Human immunodeficiency virus-1 (HIV-1) infection ultimately results in impaired specific immune function subsequent to the initial binding of the HIV-1-gp120 to the CD4 receptor. HIV-1 eludes the immune system and leads to the onset of acquired immunodeficiency syndrome (AIDS). Ever since the discovery of the virus as the causative agent, there has been an intense effort to develop therapeutic methods to inhibit or prevent infection. The current impact of the global AIDS epidemic is staggering with over 35 million people infected with HIV. Antiretroviral (ARV) therapy has decreased the number of AIDS cases dramatically. However, ARV cannot eradicate HIV-1 completely. Along with this, the toxicity of current available anti-HIV drugs makes it difficult to maintain patients' adherence to ARV therapy. The inevitable emergence of drug-resistant mutants, especially multi-drug resistant mutants, in response to ARV therapies is problematic. The rates of success of ARV are predicated to decrease gradually with the increase in the emergence of drug-resistant strains. Therefore, continuous development of novel and natural anti-HIV agents is paramount.
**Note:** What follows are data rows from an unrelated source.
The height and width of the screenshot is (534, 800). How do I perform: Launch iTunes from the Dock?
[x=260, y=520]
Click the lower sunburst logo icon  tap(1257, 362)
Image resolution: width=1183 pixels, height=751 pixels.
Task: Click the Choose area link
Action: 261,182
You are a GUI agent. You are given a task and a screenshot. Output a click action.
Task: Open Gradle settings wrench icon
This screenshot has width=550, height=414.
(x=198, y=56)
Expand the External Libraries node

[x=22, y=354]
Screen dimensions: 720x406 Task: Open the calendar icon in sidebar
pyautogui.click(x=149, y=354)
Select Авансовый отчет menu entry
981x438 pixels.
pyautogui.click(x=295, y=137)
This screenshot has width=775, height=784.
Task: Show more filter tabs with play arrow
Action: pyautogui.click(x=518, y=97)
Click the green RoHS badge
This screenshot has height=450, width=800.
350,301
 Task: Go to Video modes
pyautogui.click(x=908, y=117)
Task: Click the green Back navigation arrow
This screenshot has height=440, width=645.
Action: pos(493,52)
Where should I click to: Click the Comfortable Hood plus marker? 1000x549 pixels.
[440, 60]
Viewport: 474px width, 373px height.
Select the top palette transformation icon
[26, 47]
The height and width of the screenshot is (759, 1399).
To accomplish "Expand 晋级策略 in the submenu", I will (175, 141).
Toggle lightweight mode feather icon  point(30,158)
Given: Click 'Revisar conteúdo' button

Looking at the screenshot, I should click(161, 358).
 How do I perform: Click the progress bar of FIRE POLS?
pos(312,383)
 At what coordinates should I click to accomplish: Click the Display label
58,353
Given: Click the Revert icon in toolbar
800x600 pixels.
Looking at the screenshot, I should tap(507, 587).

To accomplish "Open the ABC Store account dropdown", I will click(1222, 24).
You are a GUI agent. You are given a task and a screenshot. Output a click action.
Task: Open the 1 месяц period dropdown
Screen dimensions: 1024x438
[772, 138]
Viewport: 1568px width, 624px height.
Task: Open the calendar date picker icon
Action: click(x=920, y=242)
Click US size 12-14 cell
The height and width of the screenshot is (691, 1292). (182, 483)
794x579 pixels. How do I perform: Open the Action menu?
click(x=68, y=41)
The green tea catechin, epigallocathecin gallate, EGCG, with its anti-viral effects has been identified by our laboratory as one such candidate. The translational research of this natural product from bench to bedside is presented. We present evidence that EGCG inhibits the binding of HIV-1-gp120 to CD4 and subsequently HIV-1 infectivity of CD4+ T cells over a broad spectrum of virus subtypes and strains. Thus, leading to the development and initiation of a multicenter Phase I/IIa clinical trial at Texas Children's Hospital, Baylor College of Medicine and the University of Texas in adolescents and adult HIV-1-infected individuals. The clinical trial investigates the safety, toxicity and efficacy of the drug formulation of EGCG, Polyphenon® E, developed by the Division of Cancer Prevention (DCP) at the National Cancer Institute (NCI) in conjunction with Mitsui Norin Co. as an oral therapuetic in HIV-1 infection. Thus as a potential small molecule entry inhibitor of HIV-1 infectivity, Polyphenon E, would inhibit infection by the virus and thus bypass any subsequent downstream effect such as ARV drug resistance.

A cheap, readily available, and safe treatment, such as could be provided by this complementary and alternative medicine (CAM), component of green tea, would have an enormous impact on public health.